Text passage
■ ■ ■

Thomas Paine, by Watson Heston. First published in The Truth Seeker. Image credit: Bob Forder

The Truth Seeker was a radical American magazine founded in 1873 by the ex-Shaker and freethinker, DeRobigne Mortimer Bennett (1818-1882). In the late nineteenth and early twentieth century, sometimes known as the ‘Golden Age of Freethought’, it was the most influential publication of its kind in the country. Mark Twain was among its subscribers.

The covers of the Truth Seeker were regularly adorned with cartoons, most drawn by Watson Heston (1846-1905). A collection of these, from the years 1886-9, was later published in 1896 by the Truth Seeker Company in a single volume, The Freethinkers’ Pictorial Text Book: showing the absurdity and untruthfulness of the Church’s claim to be a divine and beneficent institution and revealing the abuses of a union of church and state. Themes ranged from ‘Uncle Sam and the Priests’ to ‘The Church and Slavery’.

■ ■ ■

Dataset excerpts

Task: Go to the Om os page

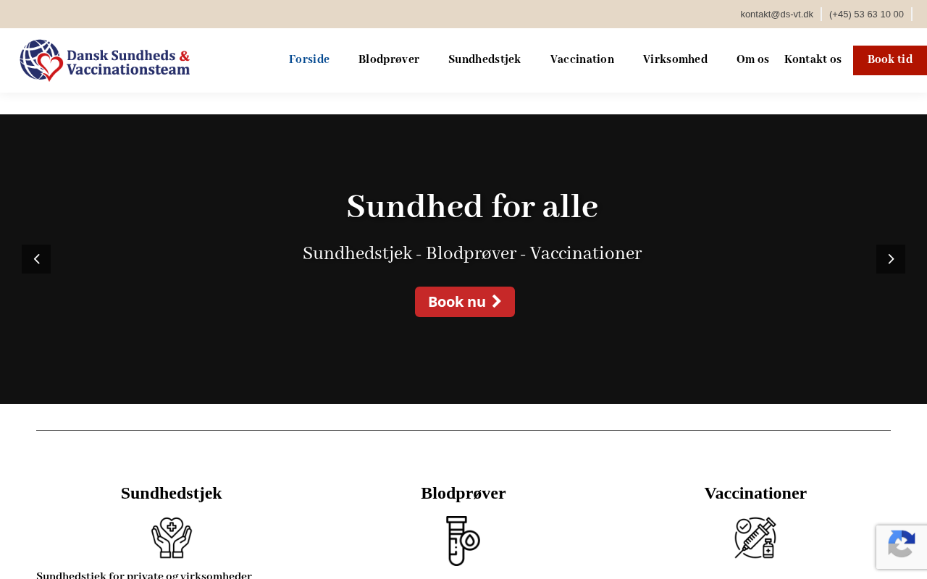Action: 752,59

■ ■ ■

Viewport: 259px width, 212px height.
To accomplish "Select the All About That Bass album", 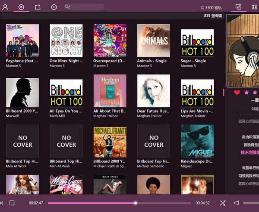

■ ■ ■

Directions
Copy the passage about The Truth Seeker word for word, from "The Truth Seeker was" to "Church and Slavery’.".

Result of this task
The Truth Seeker was a radical American magazine founded in 1873 by the ex-Shaker and freethinker, DeRobigne Mortimer Bennett (1818-1882). In the late nineteenth and early twentieth century, sometimes known as the ‘Golden Age of Freethought’, it was the most influential publication of its kind in the country. Mark Twain was among its subscribers.

The covers of the Truth Seeker were regularly adorned with cartoons, most drawn by Watson Heston (1846-1905). A collection of these, from the years 1886-9, was later published in 1896 by the Truth Seeker Company in a single volume, The Freethinkers’ Pictorial Text Book: showing the absurdity and untruthfulness of the Church’s claim to be a divine and beneficent institution and revealing the abuses of a union of church and state. Themes ranged from ‘Uncle Sam and the Priests’ to ‘The Church and Slavery’.